I’ve never felt anything close to that. For Sylvia or any other girl I’ve dated.
So maybe Sylvia is right. Maybe I’m going to spend the rest of my life solo, with my loneliness occasionally broken by short-term relationships with various hot pieces of ass.
“Poor me,” I say, lips curving in a hard grin.
Seriously, cry me a river, right? I’ve got a multi-million-dollar contract, a stunning loft with one-hundred and eighty degree views of the city, and my health, which is not something I’m stupid enough to take for granted. I was born with the kind of face that not even a black eye from scrumming with those douchebags from L.A. can wreck, and a body that performs—on the ice and in the bedroom. I should be laughing all the way to the dance floor, where I know of at least six or seven unattached hotties, any one of which would be happy to ease my birthday breakup pain by riding my cock all night long.
What do I want instead?
Pizza. My pajamas. And a crochet hook with an endless supply of yarn.
Nothing calms me down like hooking on a granny square until I’ve got one big enough to cover my entire damned bed. I’ve graduated to more complex projects since those early days learning how to hook so I wouldn’t go crazy while I was stuck in bed with mono for three months, but sometimes mindless repetition is the only cure for what ails me.
And yes, I like to crochet. Again, I’ll ask that you not fucking judge me, because it’s my birthday, because my charity, Hookers for the Homeless, has provided over two thousand caps, gloves, and scarves to people in need, and because my Instagram account—Hockey Hooker—has over a million followers. Clearly, the women of the world have no problem with a man who enjoys handicrafts. Though, the fact that my first post was a body shot of me wearing nothing but a Santa Hat I’d crocheted over my cock probably didn’t hurt.
I have no shame when it comes to selfies with my latest project. My friend Laura—childhood partner in crime and current public relations master for the Badgers—says she approves of my social media efforts to promote good will for the team.
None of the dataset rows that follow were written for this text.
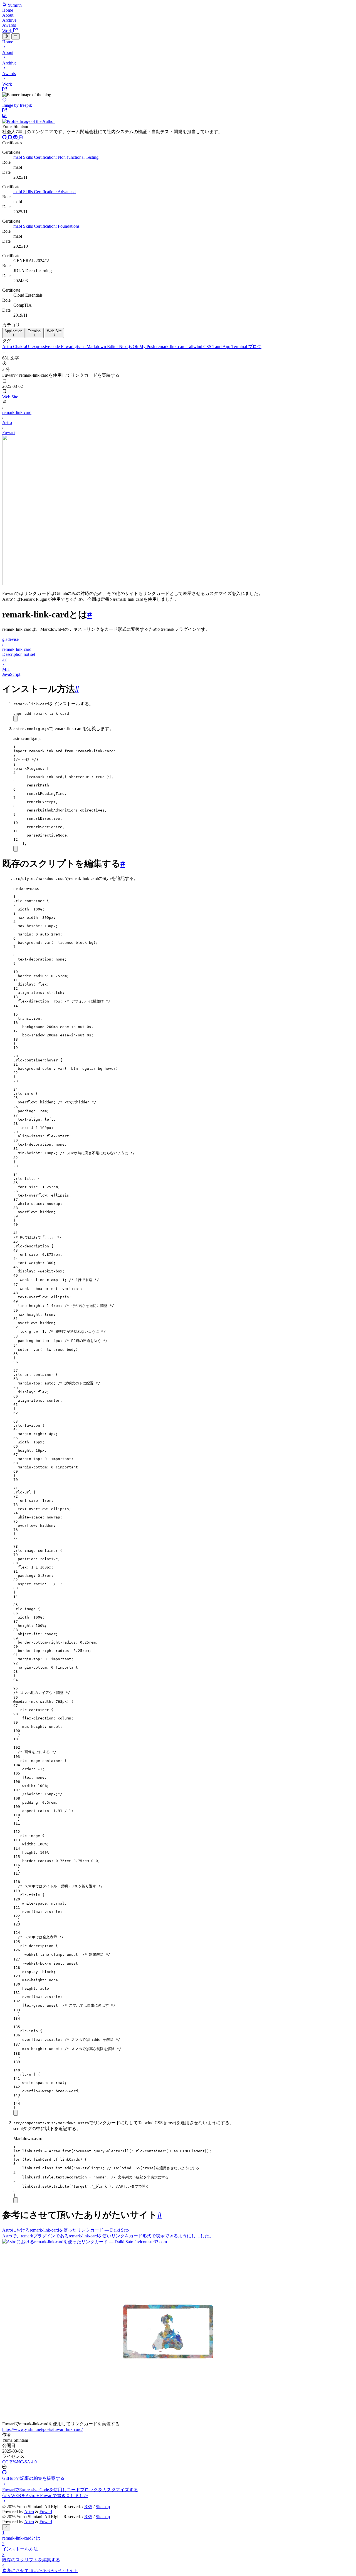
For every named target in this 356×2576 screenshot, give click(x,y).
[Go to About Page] (178, 118)
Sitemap (103, 2506)
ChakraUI (22, 346)
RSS (88, 2506)
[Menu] (15, 36)
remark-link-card (171, 346)
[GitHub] (5, 137)
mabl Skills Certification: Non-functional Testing (55, 157)
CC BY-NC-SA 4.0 (19, 2462)
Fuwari (68, 346)
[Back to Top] (6, 2527)
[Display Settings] (6, 36)
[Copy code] (15, 718)
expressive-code (46, 346)
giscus (80, 346)
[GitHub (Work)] (10, 137)
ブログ (254, 346)
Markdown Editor (102, 346)
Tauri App (221, 346)
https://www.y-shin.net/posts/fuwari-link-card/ (42, 2429)
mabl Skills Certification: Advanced (44, 191)
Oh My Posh (144, 346)
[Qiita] (16, 137)
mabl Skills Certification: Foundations (46, 226)
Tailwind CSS (199, 346)
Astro (7, 346)
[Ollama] (21, 137)
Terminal (239, 346)
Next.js (126, 346)
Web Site (10, 396)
Her little sister and my crochet guru, Libby, thinks it’s great that I’m using my yarn addiction to raise awareness of the homeless crisis. But let’s get real. I started posing semi-nude for the tail and the attention.
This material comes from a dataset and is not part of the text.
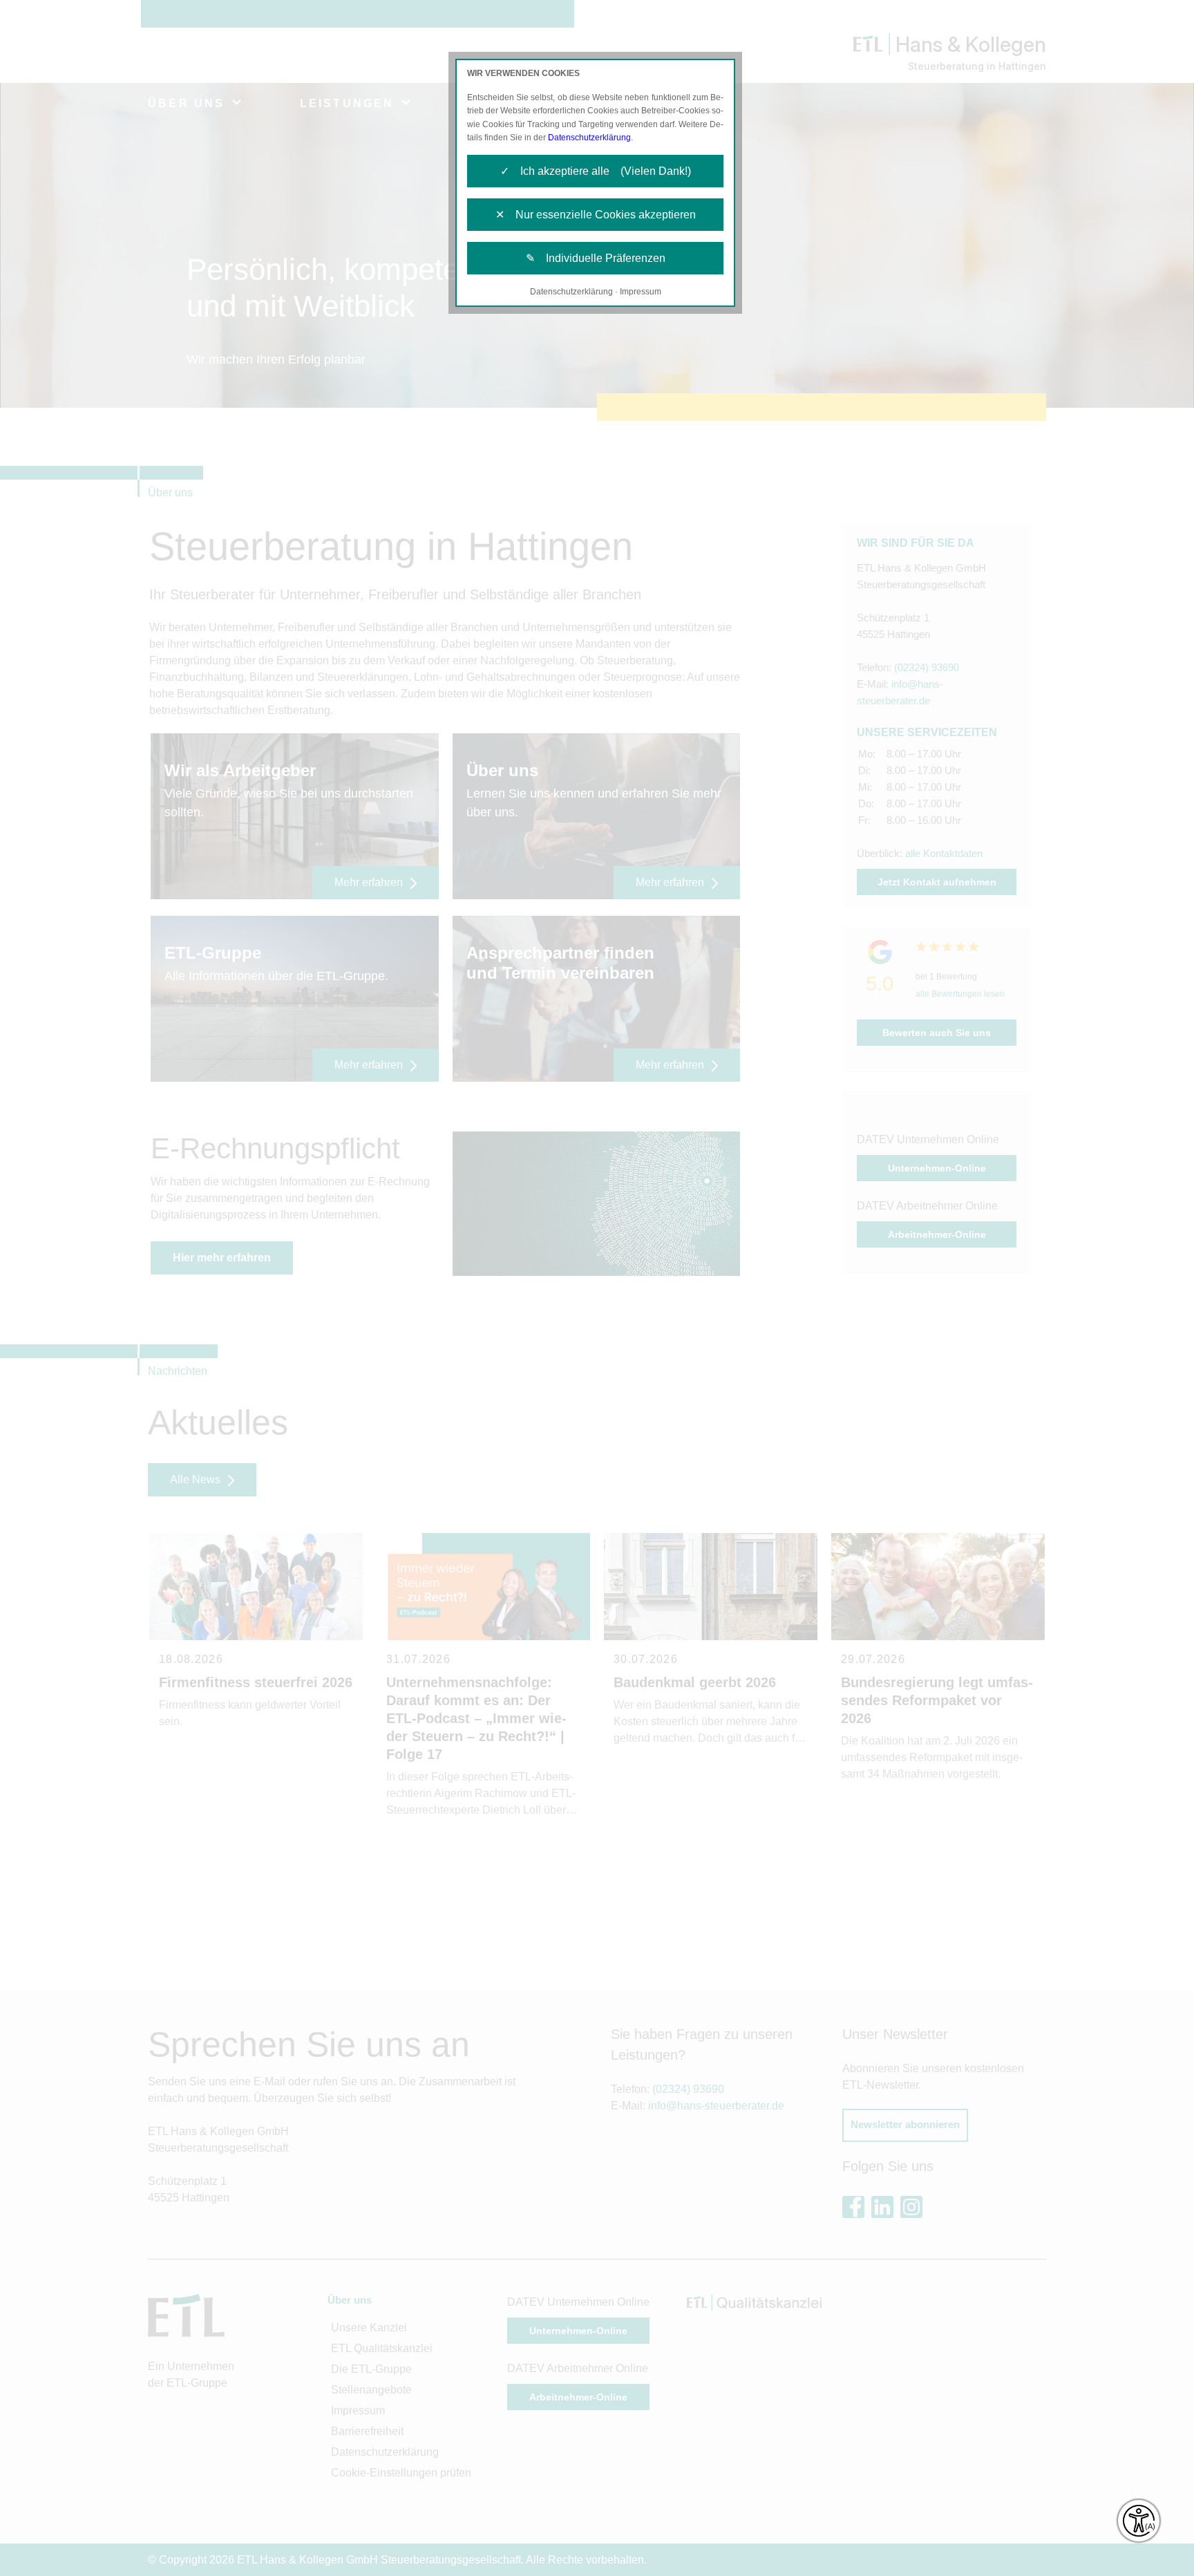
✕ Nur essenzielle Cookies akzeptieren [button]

I’m usually a big fan of tail and attention.
But now, as Laura and Libby climb the steps leading up to the patio from the dance floor, clearly intending to wish me a warm, bubbly, old-friends happy birthday, I wish I had an excuse not to talk to either one of them. Laura because she’s insane when she’s drunk—once she’s had a few, the usually level-headed La can’t be trusted not to embarrass herself and everyone around her—and Libs because I’m incapable of hiding anything from that girl.